The error % has only reduced marginally than in the equation staring Feb 16^{th}. Thus, the MS-excel curve-equation program works well, and automatically takes more recent data if the curve has 2-3 distinct parts. However, I am happy to have reduced by an error of 0.5% because in a situation like this, every digit counts.

I think the above equation (since March 5^{th} ) will be the best-fit equation for COVID-19 deaths for some time at least. I have modeled this equation using the data available. This model does not take into consideration any unforeseen acts like discovering a vaccine, or some community flare-up in Africa or India.

I am sure that a more accurate model using more rigorous mathematics can be developed; however, my model, based on data available publicly, only serves to make an individual realize quantitatively the havoc that the COVID-19 has wrecked across the world.
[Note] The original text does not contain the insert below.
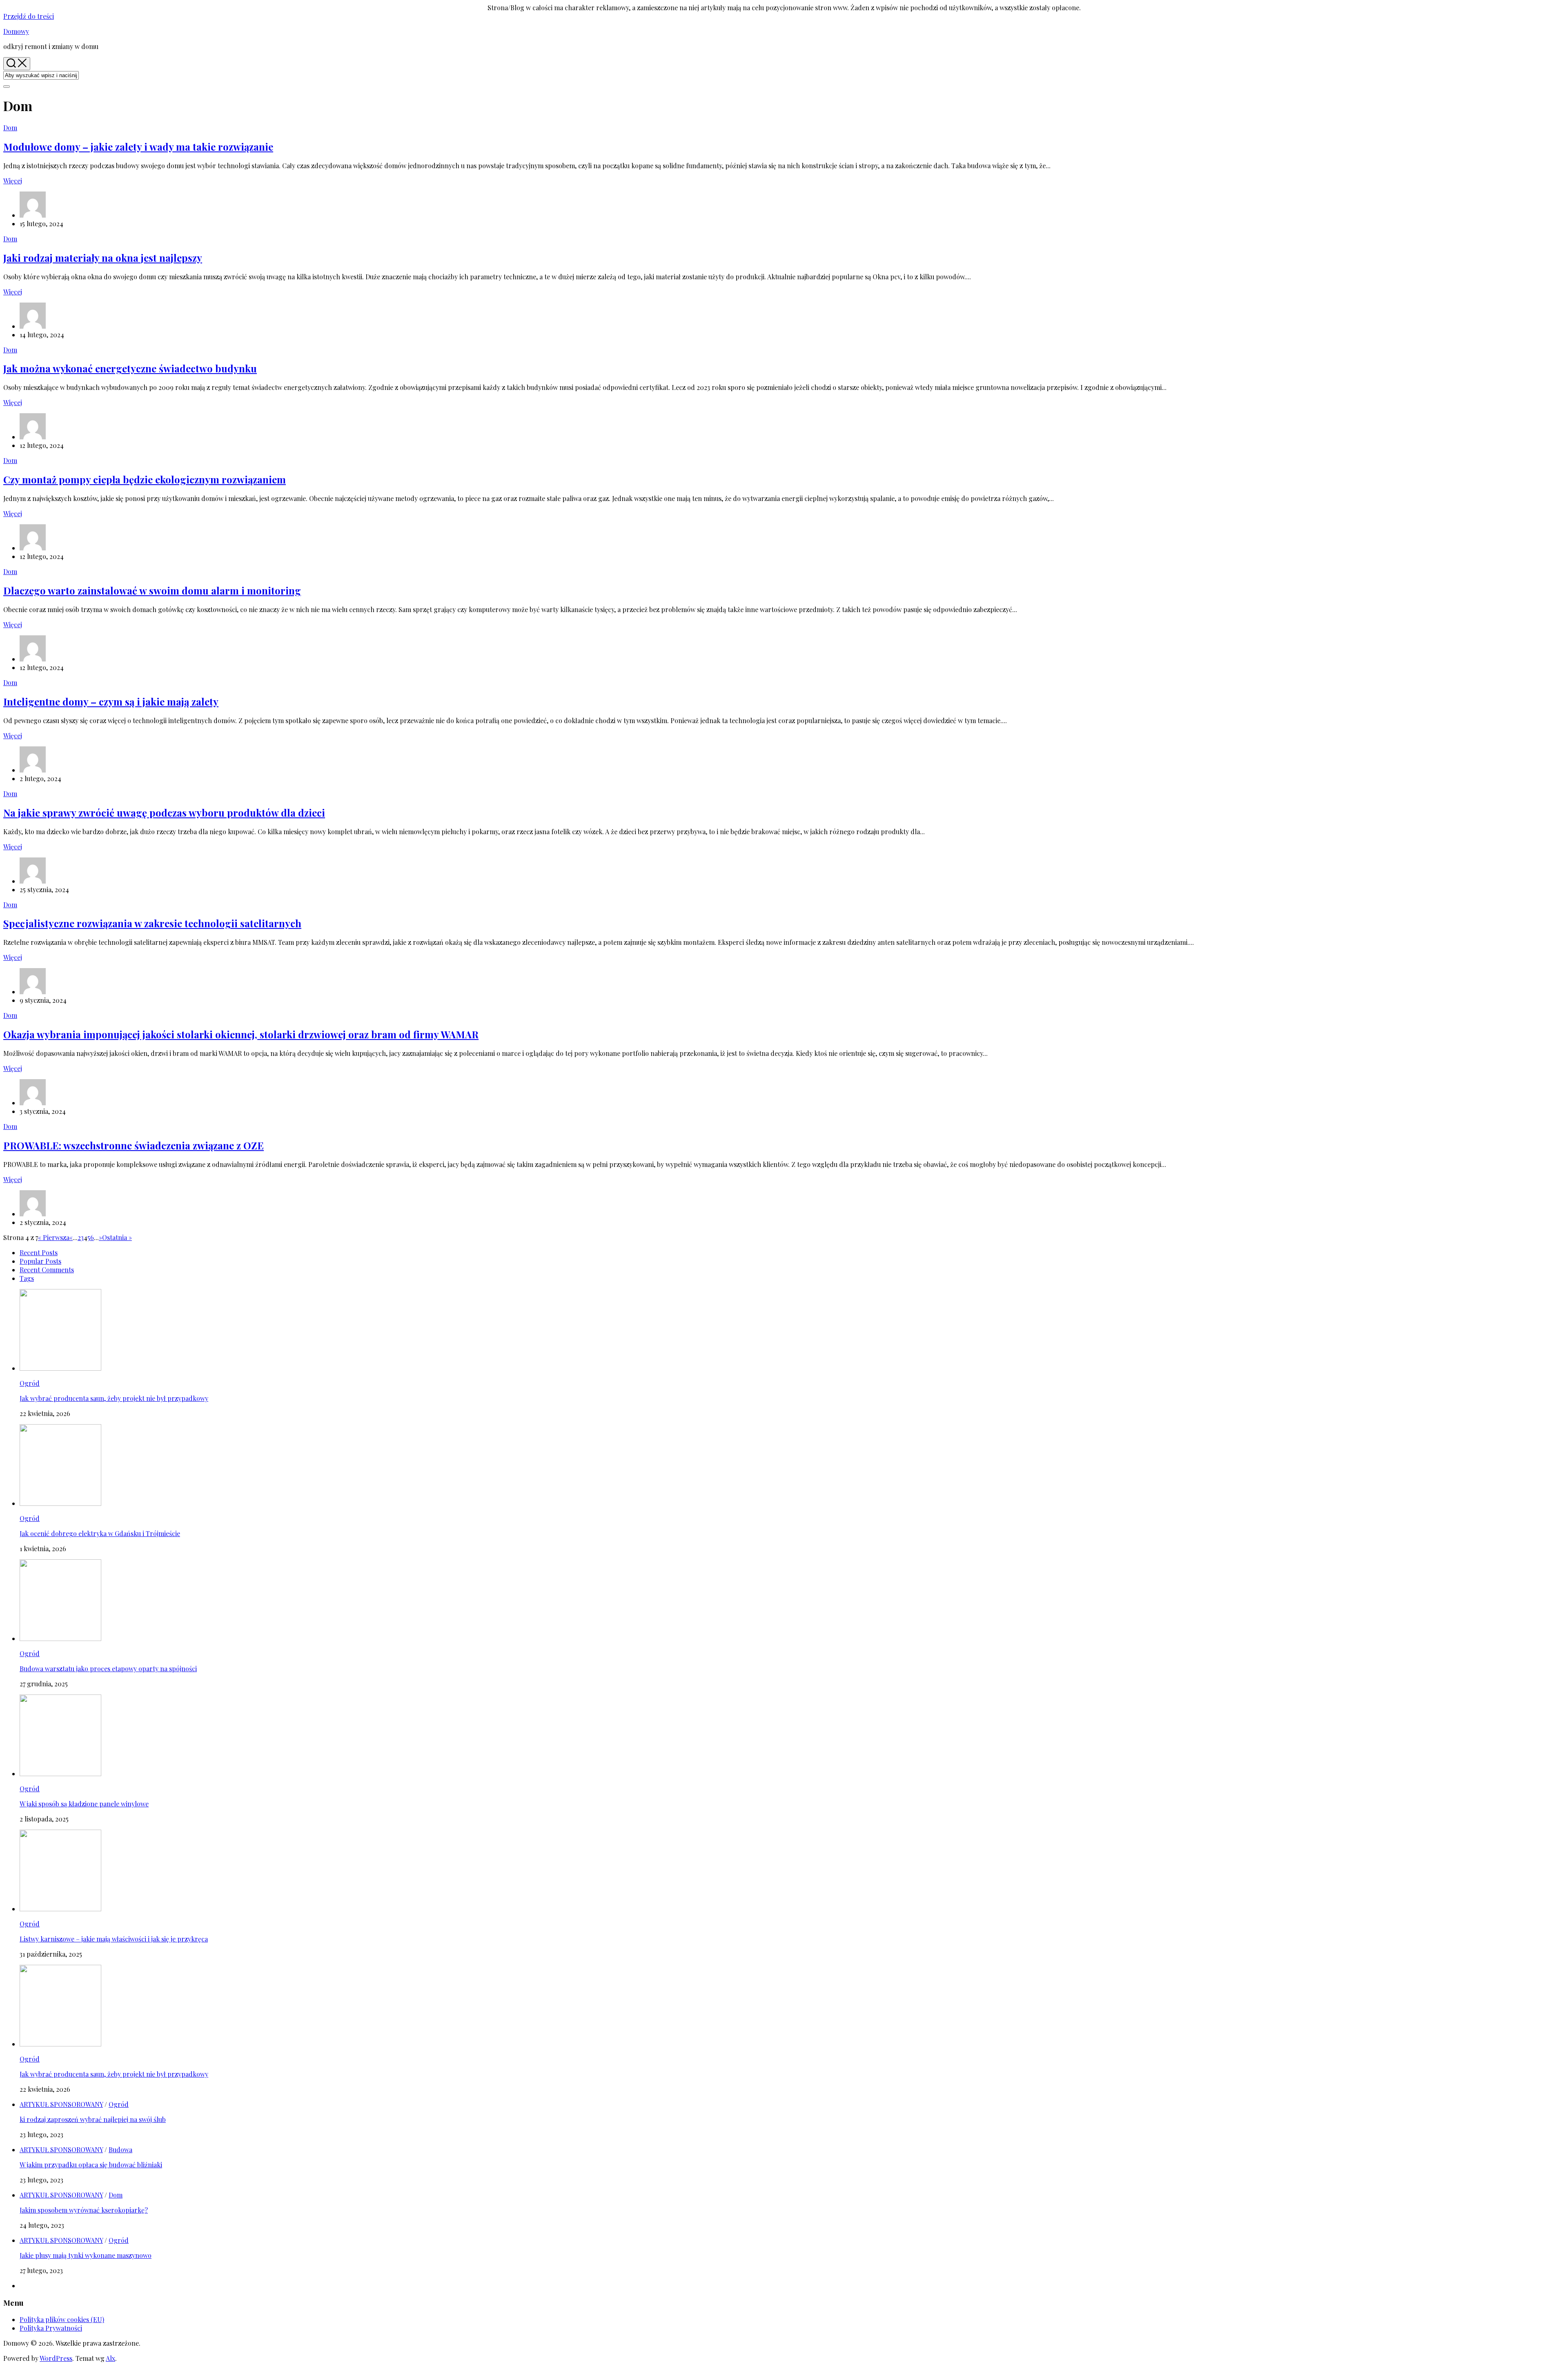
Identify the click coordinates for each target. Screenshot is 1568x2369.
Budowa (120, 2149)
The ultimate driving force behind me writing this is to make you realize that it’s only an upward curve from here unless we ALL take action. Let’s be a responsible citizen not only of your country but also of the world. If the corona hits the slums in the Indian subcontinent or Africa, the situation will worsen beyond control. Most of the poor people are following the lockdown due to which they have lost their daily source of income and are struggling to acquire the basic necessities. On the other hand, there are relatively privileged people sitting at home who have the means to help those out there indirectly. Whenever you see a “please donate” link on Instagram or any other social media platform, please do not scroll past it and dismiss it as “Oh someone else will do it” or “Oh I do not have the time”. Make an impact. Something that may seem small and inconsequential to you will make a big difference to a family in reality.

Through our smart actions, we alone can stop this Equation of mine from becoming the “Equation of Death”!

Great analysis! This made me so and think. Maybe you should also share your Excel sheet so that others can also model and benefit from your work.